VICE NEWS
The Hong Kong pro-democracy protests borrow from a global language of dissent, but are reflective of the very specific politics and history of the administrative region.
The ongoing pro-democracy protests in Hong Kong have been described in the US media through a prism of comparisons. The headlines demand to know whether this is the next Tiananman Square moment. Talking heads wonder whether we are seeing the same tactics and gestures used by demonstrators in Ferguson, Missouri. Paragraphs address whether Occupy Central is or isn't anything like its Occupy namesakes in the US. The moniker format now liberally applied to all protest movements with an air of historic significance has been tacked on — we are apparently looking at the "umbrella revolution."
And 
comparisons are useful. The Occupy Central organizers knew this when 
they chose the name; the students at the forefront of the protest 
movement knew this, too, when they gathered earlier this month under a 
replica of the Goddess of Democracy statue, a symbol of the 1989 
occupation of Tiananmen Square, to plan their current acts of mass civil
 disobedience. Reaching for symbolic cues from relevant protest 
histories, even revolutionary fictions (they're singing songs from Les Mis!), Occupy
 Central's thousands of participants create a resonant protest 
spectacle. Add to this a truth that we hold self-evident: Nothing builds
 support for a movement like riot cops lobbing tear gas into crowds.
But
 the way in which the Occupy Central demonstrations appear unique, even 
peculiar to Hong Kong, might tell us more about the idiosyncratic 
challenges facing the Special Administrative Region. To urge comparisons
 with other protest movements and moments risks underplaying the 
historic weight of thousands of Hong Kongers taking to the streets and 
refusing to leave.
Let's start with umbrellas. Protesters using umbrellas to shield 
themselves from tear gas has produced some visually arresting images. It
 works well as a symbol for an explicitly non-violent movement; an 
umbrella protects, and umbrella defends from the elements. Hong Kongers 
did not pick up umbrellas en masse to serve as protest tools. September 
is typhoon season; Hong Kong swelters and steams at an average of 30 
degrees Celsius (86 degrees Fahrenheit) right now  — it's common for 
people there to carry umbrellas. If this is the umbrella revolution, 
that owes as much to the vagaries of climate as it does to the strength 
of symbolism.
But I'm not sure this is the umbrella revolution, 
largely because it's not a revolution. Occupy Central is making demands 
from and on a political system, it is not seeking to upturn it. This is 
not my judgement — Occupy Central's official website says as much. As 
the FAQ section of the site notes, the protests have an "ultimate goal."
 The site asserts,
 "This campaign is not a 'revolution' because Occupy Central does not 
aim at overthrowing the existing system. The Occupy Central campaign has
 one and only one goal, without other associations."
The official 
goal is democracy, but not in some broad ideological sense, which aligns
 democracy with goodness and fairness. Occupy Central's expressed goals 
deal very explicitly with voting and elections. Hong Kong's 
constitutional document — the Basic Law — determines how the region will
 move from British to Chinese hands, and what degree of autonomy Hong 
Kong's government can exercise.  Basic Law promised the people of Hong 
Kong universal suffrage, but the devil lay in the lack of detail. 
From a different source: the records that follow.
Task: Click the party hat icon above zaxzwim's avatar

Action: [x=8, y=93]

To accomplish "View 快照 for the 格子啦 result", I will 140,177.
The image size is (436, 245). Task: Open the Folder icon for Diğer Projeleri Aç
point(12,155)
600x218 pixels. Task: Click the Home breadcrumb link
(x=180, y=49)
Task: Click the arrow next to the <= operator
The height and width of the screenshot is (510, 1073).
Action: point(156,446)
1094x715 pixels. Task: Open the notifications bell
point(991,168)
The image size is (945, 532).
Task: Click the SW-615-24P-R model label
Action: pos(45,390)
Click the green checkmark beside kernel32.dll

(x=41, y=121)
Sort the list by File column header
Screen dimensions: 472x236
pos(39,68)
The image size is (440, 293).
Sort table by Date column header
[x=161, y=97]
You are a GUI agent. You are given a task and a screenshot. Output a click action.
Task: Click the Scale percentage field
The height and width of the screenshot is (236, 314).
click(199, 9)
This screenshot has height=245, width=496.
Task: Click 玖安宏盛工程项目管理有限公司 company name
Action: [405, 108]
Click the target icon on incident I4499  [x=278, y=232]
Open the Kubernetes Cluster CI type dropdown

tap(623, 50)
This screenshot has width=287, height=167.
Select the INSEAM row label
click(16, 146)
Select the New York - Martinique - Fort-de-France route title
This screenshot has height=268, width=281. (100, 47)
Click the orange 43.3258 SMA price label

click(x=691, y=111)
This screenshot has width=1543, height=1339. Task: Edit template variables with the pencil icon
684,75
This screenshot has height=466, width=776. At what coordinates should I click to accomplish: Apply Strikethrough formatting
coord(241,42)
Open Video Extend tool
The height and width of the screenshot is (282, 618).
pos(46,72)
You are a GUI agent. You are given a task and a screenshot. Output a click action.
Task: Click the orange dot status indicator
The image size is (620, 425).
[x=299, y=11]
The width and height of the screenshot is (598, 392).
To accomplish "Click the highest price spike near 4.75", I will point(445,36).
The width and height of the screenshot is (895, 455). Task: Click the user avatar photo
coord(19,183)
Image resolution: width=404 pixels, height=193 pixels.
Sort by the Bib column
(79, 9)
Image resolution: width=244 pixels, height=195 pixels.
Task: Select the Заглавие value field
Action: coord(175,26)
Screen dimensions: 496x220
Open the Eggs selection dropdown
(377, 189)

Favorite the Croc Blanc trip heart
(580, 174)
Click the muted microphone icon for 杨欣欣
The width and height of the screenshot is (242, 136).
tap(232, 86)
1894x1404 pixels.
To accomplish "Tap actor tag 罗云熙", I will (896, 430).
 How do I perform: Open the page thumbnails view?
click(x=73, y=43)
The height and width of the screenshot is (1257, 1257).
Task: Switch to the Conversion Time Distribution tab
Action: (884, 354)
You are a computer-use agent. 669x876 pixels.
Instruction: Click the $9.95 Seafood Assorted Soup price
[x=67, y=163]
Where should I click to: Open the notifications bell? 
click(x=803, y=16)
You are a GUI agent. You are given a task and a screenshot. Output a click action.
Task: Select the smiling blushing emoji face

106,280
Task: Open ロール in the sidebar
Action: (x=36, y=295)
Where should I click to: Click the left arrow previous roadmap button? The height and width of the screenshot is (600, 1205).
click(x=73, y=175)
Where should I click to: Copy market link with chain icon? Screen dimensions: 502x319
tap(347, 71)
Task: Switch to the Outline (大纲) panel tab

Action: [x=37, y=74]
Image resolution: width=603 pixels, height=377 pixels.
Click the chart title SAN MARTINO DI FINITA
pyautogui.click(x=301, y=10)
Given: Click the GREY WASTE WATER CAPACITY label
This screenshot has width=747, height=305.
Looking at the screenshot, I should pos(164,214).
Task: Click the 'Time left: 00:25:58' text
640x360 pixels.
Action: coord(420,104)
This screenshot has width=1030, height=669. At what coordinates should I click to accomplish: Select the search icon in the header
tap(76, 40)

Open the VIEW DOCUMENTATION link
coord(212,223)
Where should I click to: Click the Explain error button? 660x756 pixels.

Interpreting the document to their own advantage, China ruled recently 
that the nominees for Hong Kong's Chief Executive would be vetted by 
Beijing. The protesters want the promise of universal suffrage 
fulfilled, as well as the resignation of current chief executive, Leung 
Chun-ying.
Of course there are broader issues at play. Hong Kong's
 record-breaking levels of inequality undergird arguments for suffrage. 
It is the second-most expensive city in the world but its minimum wage 
is only $3.86 per hour. Occupy Central does not barter in the language 
of economic struggle nor class conflict, but the demand for more direct 
democracy reflects an anger at how Beijing's control serves Hong Kong's 
billionaires not, as the protest chant goes, "Hong Kong People!" 
And
 while Occupy Central began with a very specific aim and remit, it has 
already exceeded expected size and longevity. As Steven Hsieh reported
 for VICE News, "While formal groups such as Occupy Central with Love 
and Peace and the Hong Kong Federation of Students laid the groundwork 
for the protests, the movement has blossomed on the energy of the 
masses." The possibility for the protest to continue to exceed itself 
shouldn't be ruled out while so many people continue to occupy Central's
 streets all day and night.
The umbrella revolution might be 
historic precisely because it is not a revolution, but a reflection of 
the unavoidable political conflict attending Hong Kong's near future. 
I'm not talking here about some linear Marxist course of history, but 
rather the very specific constitutional challenges riddling the 
Sino-Hong Kong "one country, two systems" model. At the same time Hong 
Kong has been edging towards a system of greater democracy since the end
 of British rule 14 years ago, it has also been on a path of integration
 with China. 
The "two systems" framework thus presents a problem 
of power now typical of contemporary China, aligned with efforts to 
liberalize parts of its financial system, while enforcing fiercer social
 controls. Occupy Central has brought the conflicts entailed therein, 
which have no obvious resolution, to the fore. 
I have long been skeptical of the idea that a protest's size alone is a metric for its significance. I saw little political force
 in the recent vast People's Climate March in New York, which I 
considered more of a parade than a protest. Occupy Central, too, 
certainly seems to bear an air of politeness and calm which I would, in a
 US context, criticize. Not only has there been no damage to property, 
but protesters have held up signs apologizing for an inconvenience to 
the functioning of commerce; a strong quartet has been providing gentile
 entertainment. But context is all. This sort of civil disobedience is 
profoundly atypical for a tightly controlled city, through which capital
 flows at lightning speed. Central's streets are unaccustomed to popular
 occupation. So while I might scoff at "peace and love" protests in this
 country, I continue to watch Occupy Central with great interest as Hong
 Kong People dissent on their own terms, in their own ways.